Originally posted by dbates
I love that picture. I'm not arguing those points. The whole make-up of the middle east is a result of British and American influence. I have no doubt that oil plays a major role either. The U.S. doesn't send troops to Sudan even though it has lots of terrorist and mass genocide is taking place there. There's just not enough oil or profit there.
My point was that Saddam could have avoided this mess if he would only have allowed the weapons inspectors to do their job. I know it would be a hard pill to swallow, but a much less painful bit of medicine than where he is now.
You should read "The Hight Cost of Peace" by Yossef Bodansky. It's a bit tiresome in the details but very interesting.
Originally posted by ferretman
Mustard gas and cyanide have been found in river water in the Iraqi city of Nasiriyah, coalition forces said yesterday.
The poisonous substances are believed to have been dumped in the Euphrates either by Iraqi soldiers fleeing from American troops or local factories that produced weapons of mass destruction.
How come you are so forgetful, souljah?
[Mod Edit - Please format you links so they do not stretch across the page. There is even a botton to help ]
[edit on 22/11/05 by JAK]
Originally posted by HiddenReality
That is no justification for the war at all, those chemicals could of been from US use, or factories could of been producing legit goods with those chemicals...
Originally posted by rogue1
LOL, what legit use does Mustard Gas have ? I'm dying to know.
Chalabi is a highly controversial figure for many reasons. In the lead-up to the 2003 invasion of Iraq, under his guidance the INC provided a major portion of the information on which U.S. Intelligence based its condemnation of Saddam Hussein, including reports of weapons of mass destruction and alleged ties to al-Qaeda.
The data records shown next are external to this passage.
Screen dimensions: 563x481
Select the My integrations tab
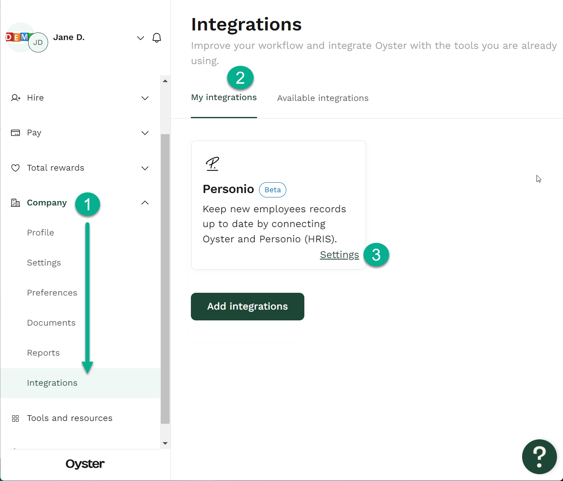(224, 97)
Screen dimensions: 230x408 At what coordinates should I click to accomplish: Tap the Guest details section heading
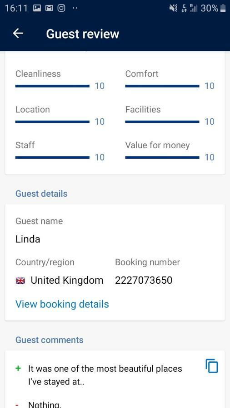tap(41, 194)
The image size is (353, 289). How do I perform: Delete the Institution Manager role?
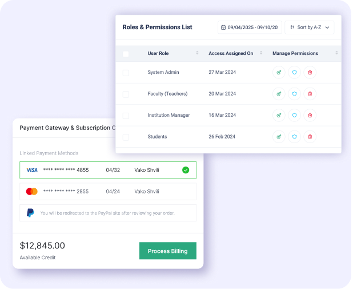click(310, 115)
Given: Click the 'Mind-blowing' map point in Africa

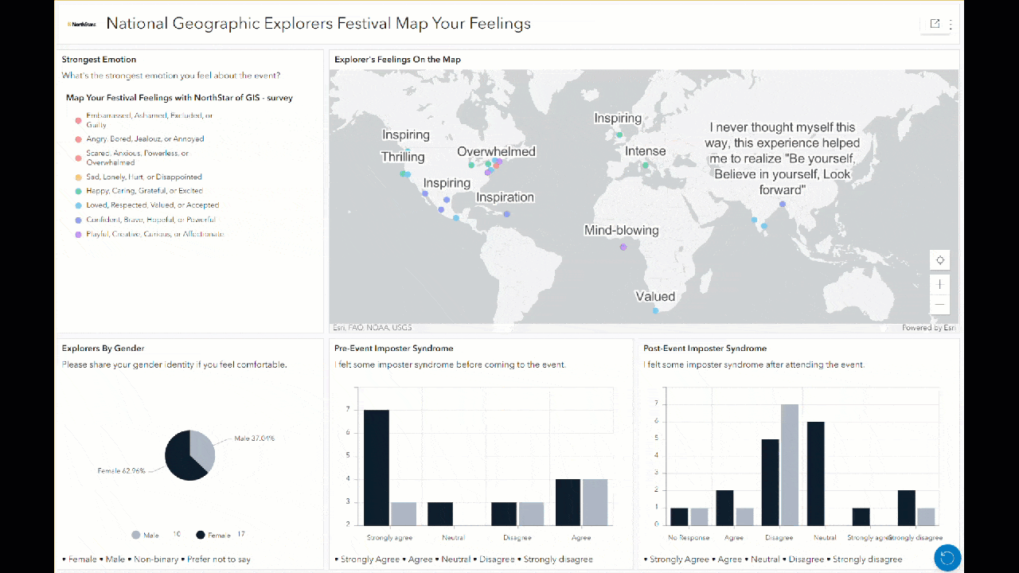Looking at the screenshot, I should click(x=623, y=248).
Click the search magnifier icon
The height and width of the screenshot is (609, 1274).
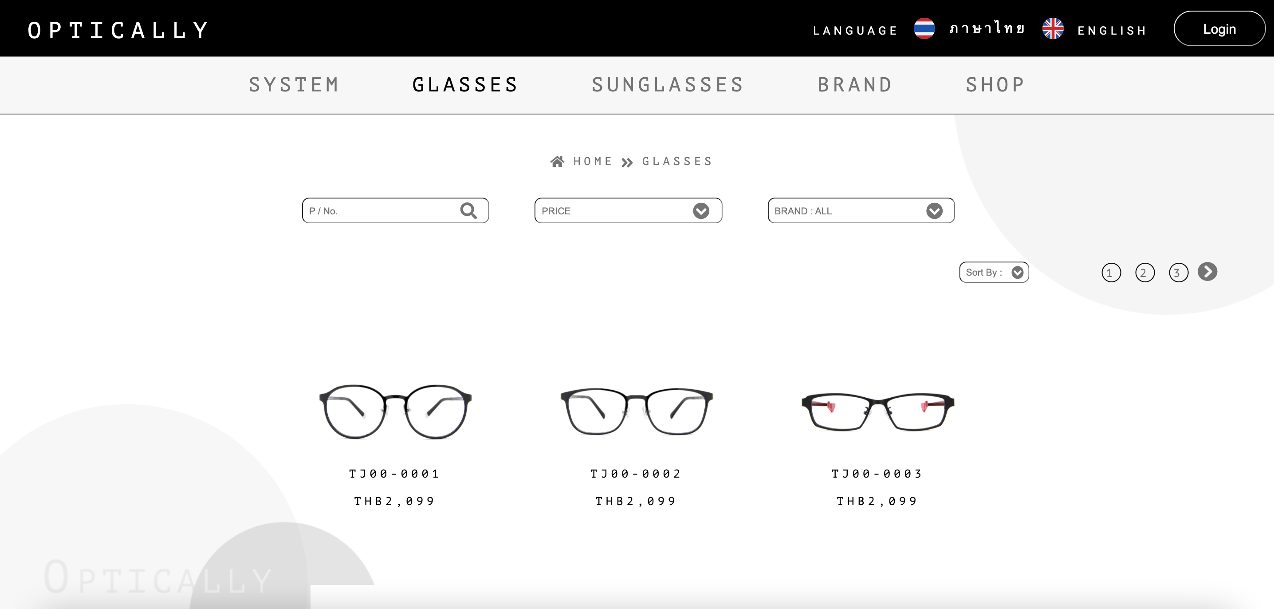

Much of this information has turned out to be false, and led to a recent falling out between him and the United States. Initially, Chalabi enjoyed a cozy political and business relationships with some members of the U.S. government, including some prominent neoconservatives within the Pentagon. Chalabi is said to have had political contacts within the Project for the New American Century, most notably with Paul Wolfowitz, a student of nuclear strategist Albert Wohlstetter and Richard Perle who was introduced to Chalabi by Wohlstetter in 1985. He also enjoyed considerable support among politicians and political pundits in the United States, most notably Jim Hoagland of The Washington Post, who held him up as a notable force for democracy in Iraq. Chalabi's opponents, on the other hand see him as a charlatan of questionable allegiance, out of touch with Iraq and with no effective power base there, and an escrow.
Originally posted by Koka
I anticipate the programme being available to view on BBCi sometime in the next few days.